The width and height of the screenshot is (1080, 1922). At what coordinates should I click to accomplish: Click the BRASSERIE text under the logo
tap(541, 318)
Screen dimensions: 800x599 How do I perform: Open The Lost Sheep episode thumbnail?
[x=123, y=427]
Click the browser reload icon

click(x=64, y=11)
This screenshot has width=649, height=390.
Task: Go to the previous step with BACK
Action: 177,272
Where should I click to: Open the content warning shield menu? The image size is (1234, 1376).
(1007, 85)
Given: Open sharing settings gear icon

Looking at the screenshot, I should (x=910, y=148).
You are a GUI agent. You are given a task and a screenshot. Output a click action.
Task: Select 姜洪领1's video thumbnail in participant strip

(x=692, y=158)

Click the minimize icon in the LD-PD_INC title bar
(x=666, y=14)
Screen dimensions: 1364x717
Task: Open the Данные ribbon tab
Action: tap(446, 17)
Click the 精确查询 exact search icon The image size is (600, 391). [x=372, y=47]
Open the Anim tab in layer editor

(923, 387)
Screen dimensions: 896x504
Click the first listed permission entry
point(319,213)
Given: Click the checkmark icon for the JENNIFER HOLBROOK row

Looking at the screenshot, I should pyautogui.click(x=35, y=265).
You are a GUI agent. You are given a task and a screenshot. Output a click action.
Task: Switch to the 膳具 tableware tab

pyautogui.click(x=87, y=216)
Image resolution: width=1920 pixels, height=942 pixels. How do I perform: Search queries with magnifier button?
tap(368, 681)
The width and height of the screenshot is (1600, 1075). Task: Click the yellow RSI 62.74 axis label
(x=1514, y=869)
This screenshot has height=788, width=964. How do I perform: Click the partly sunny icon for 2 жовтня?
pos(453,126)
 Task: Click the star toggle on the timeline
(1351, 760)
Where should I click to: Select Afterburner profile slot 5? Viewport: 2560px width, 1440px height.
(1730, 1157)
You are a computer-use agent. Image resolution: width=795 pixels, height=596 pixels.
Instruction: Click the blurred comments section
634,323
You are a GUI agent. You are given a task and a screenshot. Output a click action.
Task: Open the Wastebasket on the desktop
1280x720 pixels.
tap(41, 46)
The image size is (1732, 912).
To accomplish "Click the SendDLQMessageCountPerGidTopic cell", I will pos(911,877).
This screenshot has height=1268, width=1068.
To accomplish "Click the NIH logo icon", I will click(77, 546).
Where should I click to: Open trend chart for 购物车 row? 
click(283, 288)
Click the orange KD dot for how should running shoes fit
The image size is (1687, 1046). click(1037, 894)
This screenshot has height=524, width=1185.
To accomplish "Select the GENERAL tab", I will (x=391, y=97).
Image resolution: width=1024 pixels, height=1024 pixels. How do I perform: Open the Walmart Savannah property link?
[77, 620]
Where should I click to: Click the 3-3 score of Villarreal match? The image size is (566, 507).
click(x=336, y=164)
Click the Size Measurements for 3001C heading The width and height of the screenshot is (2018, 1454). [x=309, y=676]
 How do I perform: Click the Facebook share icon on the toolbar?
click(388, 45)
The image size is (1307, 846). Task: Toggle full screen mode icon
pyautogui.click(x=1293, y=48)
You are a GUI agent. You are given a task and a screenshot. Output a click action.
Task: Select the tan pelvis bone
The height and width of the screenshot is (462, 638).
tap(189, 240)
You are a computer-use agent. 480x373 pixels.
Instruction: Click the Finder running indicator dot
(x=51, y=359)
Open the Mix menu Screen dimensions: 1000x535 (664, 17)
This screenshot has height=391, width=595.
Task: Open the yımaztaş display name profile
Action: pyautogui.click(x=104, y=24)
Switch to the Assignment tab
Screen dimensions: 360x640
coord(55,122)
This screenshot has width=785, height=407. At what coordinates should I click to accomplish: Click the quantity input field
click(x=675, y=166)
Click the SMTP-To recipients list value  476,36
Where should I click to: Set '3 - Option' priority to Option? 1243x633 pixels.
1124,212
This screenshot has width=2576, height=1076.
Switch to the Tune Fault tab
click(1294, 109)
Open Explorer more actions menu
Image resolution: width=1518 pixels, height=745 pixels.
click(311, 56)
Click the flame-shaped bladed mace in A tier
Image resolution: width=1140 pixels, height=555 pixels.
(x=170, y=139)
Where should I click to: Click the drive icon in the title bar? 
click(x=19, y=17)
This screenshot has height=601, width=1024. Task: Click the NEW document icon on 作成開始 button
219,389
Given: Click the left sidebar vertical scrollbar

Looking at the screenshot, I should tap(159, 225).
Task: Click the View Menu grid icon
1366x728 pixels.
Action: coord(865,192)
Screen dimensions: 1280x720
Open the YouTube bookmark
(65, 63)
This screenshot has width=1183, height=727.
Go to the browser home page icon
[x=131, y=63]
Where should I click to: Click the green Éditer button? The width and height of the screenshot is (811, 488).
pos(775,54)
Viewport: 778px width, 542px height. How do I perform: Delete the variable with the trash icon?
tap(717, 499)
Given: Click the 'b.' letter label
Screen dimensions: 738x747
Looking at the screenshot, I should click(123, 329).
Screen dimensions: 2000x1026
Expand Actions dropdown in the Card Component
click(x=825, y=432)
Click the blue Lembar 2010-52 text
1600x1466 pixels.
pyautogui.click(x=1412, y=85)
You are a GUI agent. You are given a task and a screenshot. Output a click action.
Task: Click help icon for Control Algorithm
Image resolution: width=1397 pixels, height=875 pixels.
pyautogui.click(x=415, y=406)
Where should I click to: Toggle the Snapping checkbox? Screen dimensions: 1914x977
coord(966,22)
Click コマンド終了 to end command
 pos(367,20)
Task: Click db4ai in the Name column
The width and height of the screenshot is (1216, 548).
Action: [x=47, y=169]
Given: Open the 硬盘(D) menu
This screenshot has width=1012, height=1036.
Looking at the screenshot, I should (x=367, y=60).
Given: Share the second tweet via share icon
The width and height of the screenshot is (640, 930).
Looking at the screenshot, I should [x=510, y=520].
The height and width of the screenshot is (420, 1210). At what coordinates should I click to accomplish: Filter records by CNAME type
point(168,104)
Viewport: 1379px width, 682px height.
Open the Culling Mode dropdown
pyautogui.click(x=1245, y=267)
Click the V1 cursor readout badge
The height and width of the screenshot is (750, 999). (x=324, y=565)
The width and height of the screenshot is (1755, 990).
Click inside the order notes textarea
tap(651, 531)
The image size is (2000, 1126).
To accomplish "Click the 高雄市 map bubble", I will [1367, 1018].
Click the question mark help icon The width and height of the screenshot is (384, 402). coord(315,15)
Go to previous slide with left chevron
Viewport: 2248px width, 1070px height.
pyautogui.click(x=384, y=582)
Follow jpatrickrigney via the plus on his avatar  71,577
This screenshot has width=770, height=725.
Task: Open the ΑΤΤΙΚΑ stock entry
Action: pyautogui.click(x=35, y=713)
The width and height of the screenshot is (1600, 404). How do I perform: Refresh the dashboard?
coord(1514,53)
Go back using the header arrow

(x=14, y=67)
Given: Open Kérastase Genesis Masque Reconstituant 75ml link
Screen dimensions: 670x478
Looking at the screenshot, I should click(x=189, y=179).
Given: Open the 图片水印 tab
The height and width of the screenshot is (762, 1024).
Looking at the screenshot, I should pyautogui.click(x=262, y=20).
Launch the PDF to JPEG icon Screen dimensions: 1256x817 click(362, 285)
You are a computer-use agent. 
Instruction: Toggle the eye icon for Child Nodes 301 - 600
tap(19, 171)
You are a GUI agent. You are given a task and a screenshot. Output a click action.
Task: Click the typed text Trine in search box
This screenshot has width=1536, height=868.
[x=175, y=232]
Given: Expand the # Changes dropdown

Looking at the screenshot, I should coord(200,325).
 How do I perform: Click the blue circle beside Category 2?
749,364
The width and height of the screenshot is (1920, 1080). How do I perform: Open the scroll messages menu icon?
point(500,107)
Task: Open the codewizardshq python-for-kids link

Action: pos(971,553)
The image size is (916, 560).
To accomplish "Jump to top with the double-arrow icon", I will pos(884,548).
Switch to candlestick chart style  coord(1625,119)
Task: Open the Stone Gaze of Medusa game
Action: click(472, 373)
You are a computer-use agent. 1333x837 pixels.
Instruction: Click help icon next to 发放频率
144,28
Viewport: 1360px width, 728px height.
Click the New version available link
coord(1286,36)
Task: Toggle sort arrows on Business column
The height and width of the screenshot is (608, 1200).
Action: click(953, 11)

----

### Exercise description
Within the records, how many lines carry the word "computer"? Reply with the figure alone.

### Response to the task
4